### Information shown
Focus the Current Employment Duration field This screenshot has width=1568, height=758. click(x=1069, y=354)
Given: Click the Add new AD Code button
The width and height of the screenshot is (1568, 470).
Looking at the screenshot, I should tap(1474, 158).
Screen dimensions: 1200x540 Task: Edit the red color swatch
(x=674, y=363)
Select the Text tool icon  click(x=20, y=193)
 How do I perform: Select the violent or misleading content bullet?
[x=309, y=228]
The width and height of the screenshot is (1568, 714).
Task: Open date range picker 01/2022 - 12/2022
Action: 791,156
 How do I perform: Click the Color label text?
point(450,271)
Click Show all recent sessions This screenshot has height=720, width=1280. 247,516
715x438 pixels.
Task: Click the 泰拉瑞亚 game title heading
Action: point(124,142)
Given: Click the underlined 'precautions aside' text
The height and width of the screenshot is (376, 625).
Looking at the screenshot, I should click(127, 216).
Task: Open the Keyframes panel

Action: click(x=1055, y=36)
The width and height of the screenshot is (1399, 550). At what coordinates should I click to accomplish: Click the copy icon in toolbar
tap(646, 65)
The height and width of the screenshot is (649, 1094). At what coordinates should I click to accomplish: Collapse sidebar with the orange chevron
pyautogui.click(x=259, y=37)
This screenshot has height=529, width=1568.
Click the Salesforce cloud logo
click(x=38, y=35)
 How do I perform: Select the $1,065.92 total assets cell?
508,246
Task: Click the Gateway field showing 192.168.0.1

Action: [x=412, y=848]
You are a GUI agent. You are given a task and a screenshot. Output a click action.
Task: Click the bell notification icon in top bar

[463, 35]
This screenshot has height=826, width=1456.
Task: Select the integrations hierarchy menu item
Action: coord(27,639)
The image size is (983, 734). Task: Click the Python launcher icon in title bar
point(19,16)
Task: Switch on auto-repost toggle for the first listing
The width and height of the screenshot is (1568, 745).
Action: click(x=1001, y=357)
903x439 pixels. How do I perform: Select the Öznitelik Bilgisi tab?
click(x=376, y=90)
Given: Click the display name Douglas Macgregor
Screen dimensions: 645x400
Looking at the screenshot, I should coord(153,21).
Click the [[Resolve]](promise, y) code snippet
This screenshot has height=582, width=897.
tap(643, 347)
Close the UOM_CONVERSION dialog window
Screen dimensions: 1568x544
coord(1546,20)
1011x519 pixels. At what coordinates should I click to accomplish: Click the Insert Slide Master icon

### About this task
Once more, write down the full material exactly as it appears.

### Response below
Focus the Current Employment Duration field This screenshot has width=1568, height=758. click(x=1069, y=354)
Given: Click the Add new AD Code button
The width and height of the screenshot is (1568, 470).
Looking at the screenshot, I should tap(1474, 158).
Screen dimensions: 1200x540 Task: Edit the red color swatch
(x=674, y=363)
Select the Text tool icon  click(x=20, y=193)
 How do I perform: Select the violent or misleading content bullet?
[x=309, y=228]
The width and height of the screenshot is (1568, 714).
Task: Open date range picker 01/2022 - 12/2022
Action: 791,156
 How do I perform: Click the Color label text?
point(450,271)
Click Show all recent sessions This screenshot has height=720, width=1280. 247,516
715x438 pixels.
Task: Click the 泰拉瑞亚 game title heading
Action: point(124,142)
Given: Click the underlined 'precautions aside' text
The height and width of the screenshot is (376, 625).
Looking at the screenshot, I should click(127, 216).
Task: Open the Keyframes panel

Action: click(x=1055, y=36)
The width and height of the screenshot is (1399, 550). At what coordinates should I click to accomplish: Click the copy icon in toolbar
tap(646, 65)
The height and width of the screenshot is (649, 1094). At what coordinates should I click to accomplish: Collapse sidebar with the orange chevron
pyautogui.click(x=259, y=37)
This screenshot has height=529, width=1568.
Click the Salesforce cloud logo
click(x=38, y=35)
 How do I perform: Select the $1,065.92 total assets cell?
508,246
Task: Click the Gateway field showing 192.168.0.1

Action: [x=412, y=848]
You are a GUI agent. You are given a task and a screenshot. Output a click action.
Task: Click the bell notification icon in top bar

[463, 35]
This screenshot has height=826, width=1456.
Task: Select the integrations hierarchy menu item
Action: coord(27,639)
The image size is (983, 734). Task: Click the Python launcher icon in title bar
point(19,16)
Task: Switch on auto-repost toggle for the first listing
The width and height of the screenshot is (1568, 745).
Action: click(x=1001, y=357)
903x439 pixels. How do I perform: Select the Öznitelik Bilgisi tab?
click(x=376, y=90)
Given: Click the display name Douglas Macgregor
Screen dimensions: 645x400
Looking at the screenshot, I should coord(153,21).
Click the [[Resolve]](promise, y) code snippet
This screenshot has height=582, width=897.
tap(643, 347)
Close the UOM_CONVERSION dialog window
Screen dimensions: 1568x544
coord(1546,20)
1011x519 pixels. At what coordinates should I click to accomplish: Click the Insert Slide Master icon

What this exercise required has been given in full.